→ **Assigned task**:
Could you please reproduce every record below exactly, leaving out the pictures?

→ **Available data**:
════════════════
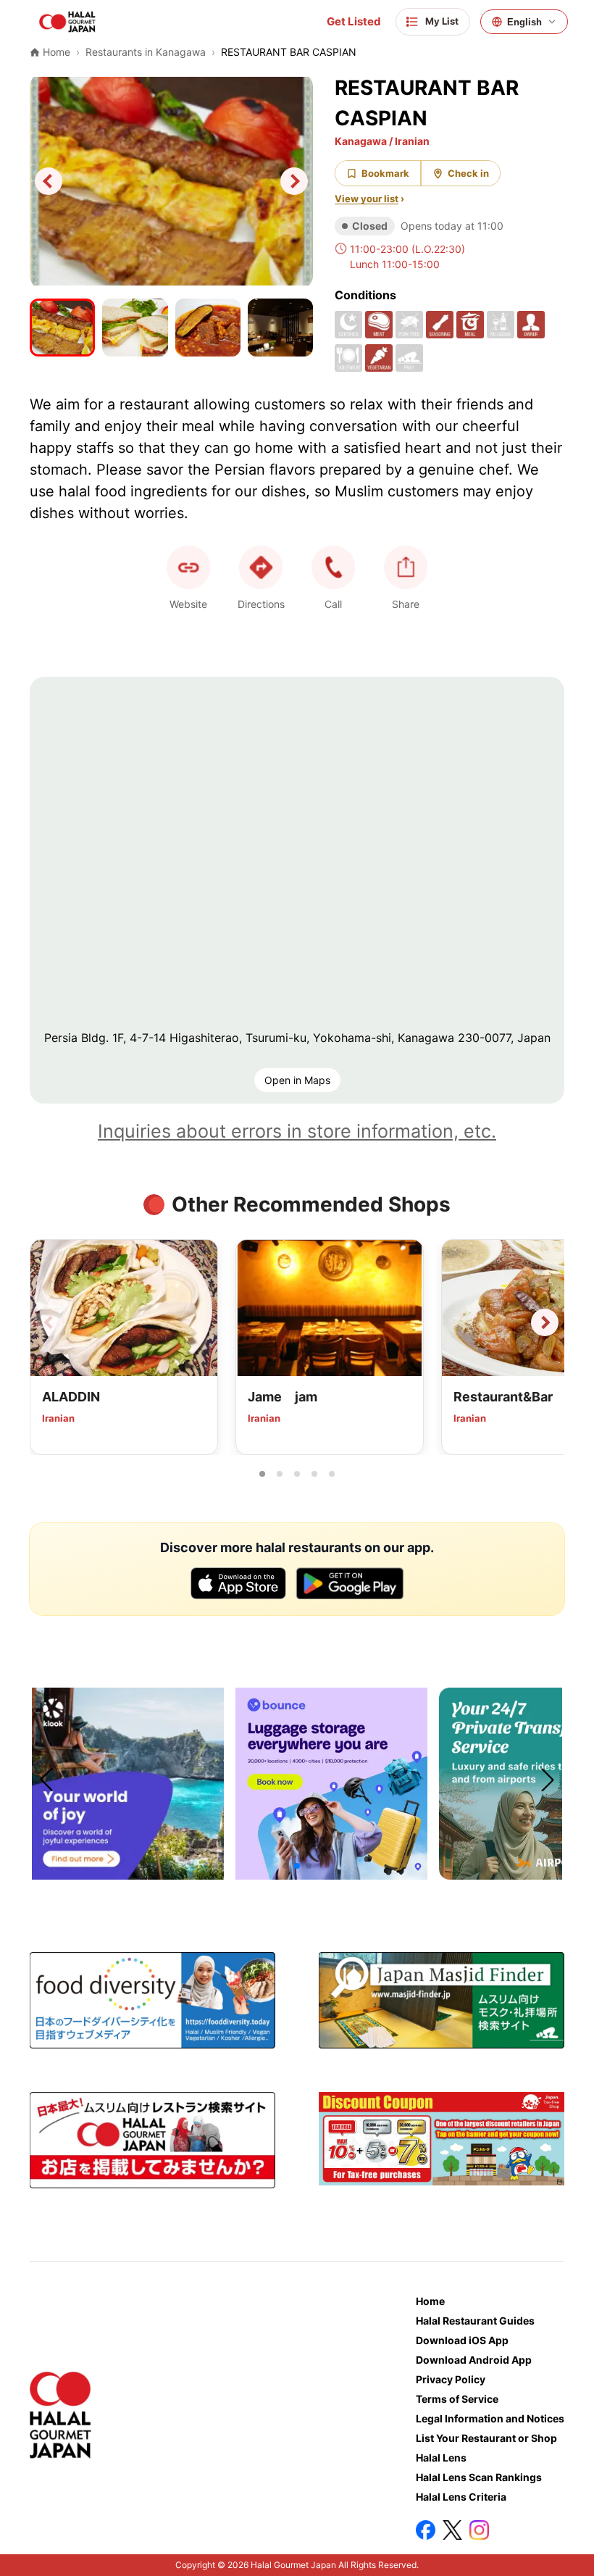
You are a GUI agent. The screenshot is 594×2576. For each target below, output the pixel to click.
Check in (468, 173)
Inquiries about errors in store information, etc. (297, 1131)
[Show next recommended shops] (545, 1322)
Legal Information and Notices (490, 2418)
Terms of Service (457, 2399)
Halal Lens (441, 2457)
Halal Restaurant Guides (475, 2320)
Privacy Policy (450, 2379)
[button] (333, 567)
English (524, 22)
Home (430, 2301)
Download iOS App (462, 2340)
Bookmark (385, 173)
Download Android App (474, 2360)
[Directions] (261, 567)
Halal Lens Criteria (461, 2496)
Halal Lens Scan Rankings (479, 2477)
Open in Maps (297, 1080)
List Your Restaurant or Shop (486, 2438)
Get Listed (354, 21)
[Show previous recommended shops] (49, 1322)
════════════════
→ **Response for this exercise**:
You are a GUI agent. The screenshot is 594×2576. For each target below, output the pixel to click.
Check in (468, 173)
Inquiries about errors in store information, etc. (297, 1131)
[Show next recommended shops] (545, 1322)
Legal Information and Notices (490, 2418)
Terms of Service (457, 2399)
Halal Lens (441, 2457)
Halal Restaurant Guides (475, 2320)
Privacy Policy (450, 2379)
[button] (333, 567)
English (524, 22)
Home (430, 2301)
Download iOS App (462, 2340)
Bookmark (385, 173)
Download Android App (474, 2360)
[Directions] (261, 567)
Halal Lens Criteria (461, 2496)
Halal Lens Scan Rankings (479, 2477)
Open in Maps (297, 1080)
List Your Restaurant or Shop (486, 2438)
Get Listed (354, 21)
[Show previous recommended shops] (49, 1322)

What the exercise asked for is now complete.